17.
WORK PROPOSAL DESCRIPTION (Approach,
anticipated benefit in 200 words or less)
This proposal covers the further development and deployment
of Internet End-to-End Performance Monitoring (IEPM) tools. The success of the current efforts, both
within and beyond the High Energy Physics (HEP) community and the Energy
Sciences Network (ESnet) has provided ample incentive to extend the
capabilities of the existing tools, and develop new ones for purposes not
previously envisioned by the project. The project will further develop tools for an improved
understanding of the critical components that limit end-to-end performance,
and electronically publish results in the form of tables and graphs similar
to those already developed. In
addition, the project intends to extend the monitoring to high performance
networks and bulk throughput applications. This will necessarily be more
intensive in its utilization of the network and less extensively deployed.
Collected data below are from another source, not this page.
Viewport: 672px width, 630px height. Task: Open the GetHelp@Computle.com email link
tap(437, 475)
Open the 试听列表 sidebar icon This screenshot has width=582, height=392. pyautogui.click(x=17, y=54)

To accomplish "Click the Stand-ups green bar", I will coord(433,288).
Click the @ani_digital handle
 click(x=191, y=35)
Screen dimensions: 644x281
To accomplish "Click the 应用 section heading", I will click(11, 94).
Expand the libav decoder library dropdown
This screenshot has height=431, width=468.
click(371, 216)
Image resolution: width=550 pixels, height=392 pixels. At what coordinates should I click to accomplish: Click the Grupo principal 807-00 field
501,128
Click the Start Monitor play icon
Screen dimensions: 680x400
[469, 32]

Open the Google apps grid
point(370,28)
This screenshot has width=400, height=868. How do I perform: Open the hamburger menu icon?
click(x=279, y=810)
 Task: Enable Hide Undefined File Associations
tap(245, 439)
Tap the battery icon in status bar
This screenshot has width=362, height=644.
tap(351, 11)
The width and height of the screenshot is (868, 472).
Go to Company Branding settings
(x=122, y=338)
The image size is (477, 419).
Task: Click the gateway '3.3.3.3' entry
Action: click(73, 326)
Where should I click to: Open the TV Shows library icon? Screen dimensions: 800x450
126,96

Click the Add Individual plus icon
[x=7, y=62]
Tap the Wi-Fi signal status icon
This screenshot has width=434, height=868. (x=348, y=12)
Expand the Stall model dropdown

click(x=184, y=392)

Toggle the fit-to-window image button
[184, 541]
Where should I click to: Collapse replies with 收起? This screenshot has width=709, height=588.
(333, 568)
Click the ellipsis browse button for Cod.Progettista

It will be aimed at understanding how to achieve high throughput, setting
expectations, assist in trouble-shooting and provide steering information to grid
applications. Furthermore, new tools intended to aid visualization and
understanding of the analyzed results by expert and layman alike will be
developed. These tools, existing and new, and the increased emphasis
high network performance throughput, will lead to a greater understanding
of the dynamics of the Internet, help provide realistic service quality
expectations, and identify where extra resources may be effectively
applied.
18. TASK DESCRIPTION (Approach, relation to work package, in
200 words or less)
FTPA #1 This task provides for maintenance, enhancement of the
existing PingER tools and infrastructure. In
addition it will support the development of a new active and passive
network and application measurements, data collection and archiving,
analysis and associated reports. In January 2002, the IEPM PingER data
gathering tools were deployed at 34 sites in 14 countries. A total of almost 700 remote nodes at
about 420 sites in 74 countries are probed by these monitoring sites,
providing performance metrics on over 3500 end-to-end pairs. The 72 countries have over 78% of the
world's population and about 99% of the online users of the Internet. PingER is thought to be the most
extensive network performance monitoring project in existence. The new
high performance measurements will be critical to understanding today's
and future high speed networks and emerging Grid applications. As with so
many aspects of modern computing and networking, the needs of the High
Energy Physics (HEP) and ESnet communities continue to push the envelope,
and the PingER tools are an important part in measuring the success.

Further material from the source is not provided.